** Work item **
Lay out the material as a Markdown table with the columns "Row" and "Line", starting with the first line and going on through the line that contains "center [263, 302].". Number each line in order and leave out any blank lines.

** Data extract **

● ● ● ● ●

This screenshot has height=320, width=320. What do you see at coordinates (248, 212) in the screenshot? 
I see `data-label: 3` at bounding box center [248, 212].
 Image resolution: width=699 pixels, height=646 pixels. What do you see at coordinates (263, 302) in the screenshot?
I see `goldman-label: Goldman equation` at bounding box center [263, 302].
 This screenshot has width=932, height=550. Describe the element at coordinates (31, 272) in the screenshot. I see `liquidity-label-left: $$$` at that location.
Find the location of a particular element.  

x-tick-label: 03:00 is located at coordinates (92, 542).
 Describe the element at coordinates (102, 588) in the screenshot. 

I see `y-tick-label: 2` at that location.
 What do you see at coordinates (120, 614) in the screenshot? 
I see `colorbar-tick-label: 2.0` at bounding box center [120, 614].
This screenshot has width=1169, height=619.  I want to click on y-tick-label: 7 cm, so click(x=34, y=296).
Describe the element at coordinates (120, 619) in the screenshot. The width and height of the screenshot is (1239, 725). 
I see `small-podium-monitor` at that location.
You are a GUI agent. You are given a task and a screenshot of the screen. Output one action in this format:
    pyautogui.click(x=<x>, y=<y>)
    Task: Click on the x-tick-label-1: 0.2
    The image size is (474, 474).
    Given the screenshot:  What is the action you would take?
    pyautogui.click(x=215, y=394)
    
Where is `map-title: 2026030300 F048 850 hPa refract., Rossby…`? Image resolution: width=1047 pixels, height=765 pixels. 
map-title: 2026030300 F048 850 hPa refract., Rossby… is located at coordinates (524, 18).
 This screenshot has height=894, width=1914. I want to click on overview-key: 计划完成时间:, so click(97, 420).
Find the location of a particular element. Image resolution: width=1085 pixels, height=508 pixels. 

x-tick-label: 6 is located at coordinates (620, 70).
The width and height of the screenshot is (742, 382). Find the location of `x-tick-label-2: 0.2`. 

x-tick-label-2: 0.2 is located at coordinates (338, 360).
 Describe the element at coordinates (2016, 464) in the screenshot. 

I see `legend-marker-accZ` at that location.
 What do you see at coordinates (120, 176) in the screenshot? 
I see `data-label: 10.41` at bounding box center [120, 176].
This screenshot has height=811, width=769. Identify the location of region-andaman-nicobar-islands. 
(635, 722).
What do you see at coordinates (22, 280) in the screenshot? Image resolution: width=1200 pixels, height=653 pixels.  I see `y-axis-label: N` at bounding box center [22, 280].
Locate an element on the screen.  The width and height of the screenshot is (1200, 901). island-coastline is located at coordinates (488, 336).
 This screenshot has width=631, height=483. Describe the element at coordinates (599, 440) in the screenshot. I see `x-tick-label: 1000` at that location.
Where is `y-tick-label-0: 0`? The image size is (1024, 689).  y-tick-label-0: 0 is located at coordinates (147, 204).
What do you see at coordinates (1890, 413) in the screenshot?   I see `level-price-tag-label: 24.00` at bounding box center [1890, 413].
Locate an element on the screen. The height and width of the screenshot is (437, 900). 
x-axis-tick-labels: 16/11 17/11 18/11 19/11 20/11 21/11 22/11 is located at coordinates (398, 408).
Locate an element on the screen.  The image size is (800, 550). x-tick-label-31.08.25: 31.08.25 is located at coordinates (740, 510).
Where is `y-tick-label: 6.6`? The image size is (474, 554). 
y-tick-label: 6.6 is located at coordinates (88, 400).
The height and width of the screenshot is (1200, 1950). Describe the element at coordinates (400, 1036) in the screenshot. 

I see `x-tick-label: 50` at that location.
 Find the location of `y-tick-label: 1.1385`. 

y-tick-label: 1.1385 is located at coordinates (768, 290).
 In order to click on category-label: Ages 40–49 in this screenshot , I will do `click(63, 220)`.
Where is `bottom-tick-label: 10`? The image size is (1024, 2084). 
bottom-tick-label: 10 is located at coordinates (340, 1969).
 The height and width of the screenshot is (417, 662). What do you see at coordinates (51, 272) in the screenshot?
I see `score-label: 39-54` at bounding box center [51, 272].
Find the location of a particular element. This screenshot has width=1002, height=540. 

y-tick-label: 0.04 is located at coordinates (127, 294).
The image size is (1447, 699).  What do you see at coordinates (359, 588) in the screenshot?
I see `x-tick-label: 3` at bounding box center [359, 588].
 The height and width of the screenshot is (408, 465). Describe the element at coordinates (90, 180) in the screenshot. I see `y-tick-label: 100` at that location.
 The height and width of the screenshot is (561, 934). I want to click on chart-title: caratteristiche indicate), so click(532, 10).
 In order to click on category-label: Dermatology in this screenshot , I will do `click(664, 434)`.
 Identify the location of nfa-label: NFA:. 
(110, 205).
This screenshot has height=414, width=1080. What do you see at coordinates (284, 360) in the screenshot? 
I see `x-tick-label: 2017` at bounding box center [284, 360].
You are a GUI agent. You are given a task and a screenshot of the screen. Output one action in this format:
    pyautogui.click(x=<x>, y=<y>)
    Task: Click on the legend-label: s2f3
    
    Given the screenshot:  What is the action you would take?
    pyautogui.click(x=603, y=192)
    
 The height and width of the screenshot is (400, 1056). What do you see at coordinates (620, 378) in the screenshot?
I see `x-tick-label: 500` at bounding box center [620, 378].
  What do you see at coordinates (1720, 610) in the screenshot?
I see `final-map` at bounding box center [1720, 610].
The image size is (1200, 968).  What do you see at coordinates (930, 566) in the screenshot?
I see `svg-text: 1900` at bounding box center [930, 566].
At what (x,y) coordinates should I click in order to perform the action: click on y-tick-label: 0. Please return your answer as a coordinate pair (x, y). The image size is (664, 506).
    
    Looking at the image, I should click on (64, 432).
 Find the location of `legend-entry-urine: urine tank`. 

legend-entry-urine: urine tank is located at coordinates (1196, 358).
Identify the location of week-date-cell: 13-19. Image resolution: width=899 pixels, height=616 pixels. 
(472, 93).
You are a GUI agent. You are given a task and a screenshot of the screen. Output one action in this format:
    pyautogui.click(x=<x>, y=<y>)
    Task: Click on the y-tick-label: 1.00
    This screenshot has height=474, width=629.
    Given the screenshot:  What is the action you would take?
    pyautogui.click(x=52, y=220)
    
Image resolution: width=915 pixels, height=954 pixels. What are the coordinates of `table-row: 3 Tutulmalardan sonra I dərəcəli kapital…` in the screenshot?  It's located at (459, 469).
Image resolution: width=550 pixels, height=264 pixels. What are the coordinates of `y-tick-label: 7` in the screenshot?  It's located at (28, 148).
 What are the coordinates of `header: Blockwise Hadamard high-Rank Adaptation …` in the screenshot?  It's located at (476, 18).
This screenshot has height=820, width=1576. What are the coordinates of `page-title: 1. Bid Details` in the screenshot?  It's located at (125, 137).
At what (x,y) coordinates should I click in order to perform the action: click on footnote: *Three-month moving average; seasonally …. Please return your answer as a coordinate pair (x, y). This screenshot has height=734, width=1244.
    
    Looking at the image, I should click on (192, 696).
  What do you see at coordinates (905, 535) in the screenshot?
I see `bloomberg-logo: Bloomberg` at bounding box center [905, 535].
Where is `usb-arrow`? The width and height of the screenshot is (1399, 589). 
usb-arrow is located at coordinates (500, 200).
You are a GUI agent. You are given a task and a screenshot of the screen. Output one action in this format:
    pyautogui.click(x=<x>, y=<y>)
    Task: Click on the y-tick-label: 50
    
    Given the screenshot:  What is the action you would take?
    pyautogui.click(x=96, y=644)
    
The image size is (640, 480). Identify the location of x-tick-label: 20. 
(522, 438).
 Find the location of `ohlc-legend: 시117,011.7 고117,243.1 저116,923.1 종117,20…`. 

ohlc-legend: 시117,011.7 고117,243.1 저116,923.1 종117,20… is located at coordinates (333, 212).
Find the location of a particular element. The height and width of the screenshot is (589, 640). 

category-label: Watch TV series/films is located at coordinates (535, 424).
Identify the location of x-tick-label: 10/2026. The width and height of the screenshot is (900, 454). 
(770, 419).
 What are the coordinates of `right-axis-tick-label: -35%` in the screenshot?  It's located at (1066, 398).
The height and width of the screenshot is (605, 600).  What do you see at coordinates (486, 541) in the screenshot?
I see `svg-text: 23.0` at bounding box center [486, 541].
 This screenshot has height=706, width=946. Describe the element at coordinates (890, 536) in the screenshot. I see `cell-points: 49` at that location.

● ● ● ● ●

** Exercise output **
| Row | Line |
|---|---|
| 1 | This screenshot has height=320, width=320. What do you see at coordinates (248, 212) in the screenshot?  |
| 2 | I see `data-label: 3` at bounding box center [248, 212]. |
| 3 |  Image resolution: width=699 pixels, height=646 pixels. What do you see at coordinates (263, 302) in the screenshot? |
| 4 | I see `goldman-label: Goldman equation` at bounding box center [263, 302]. |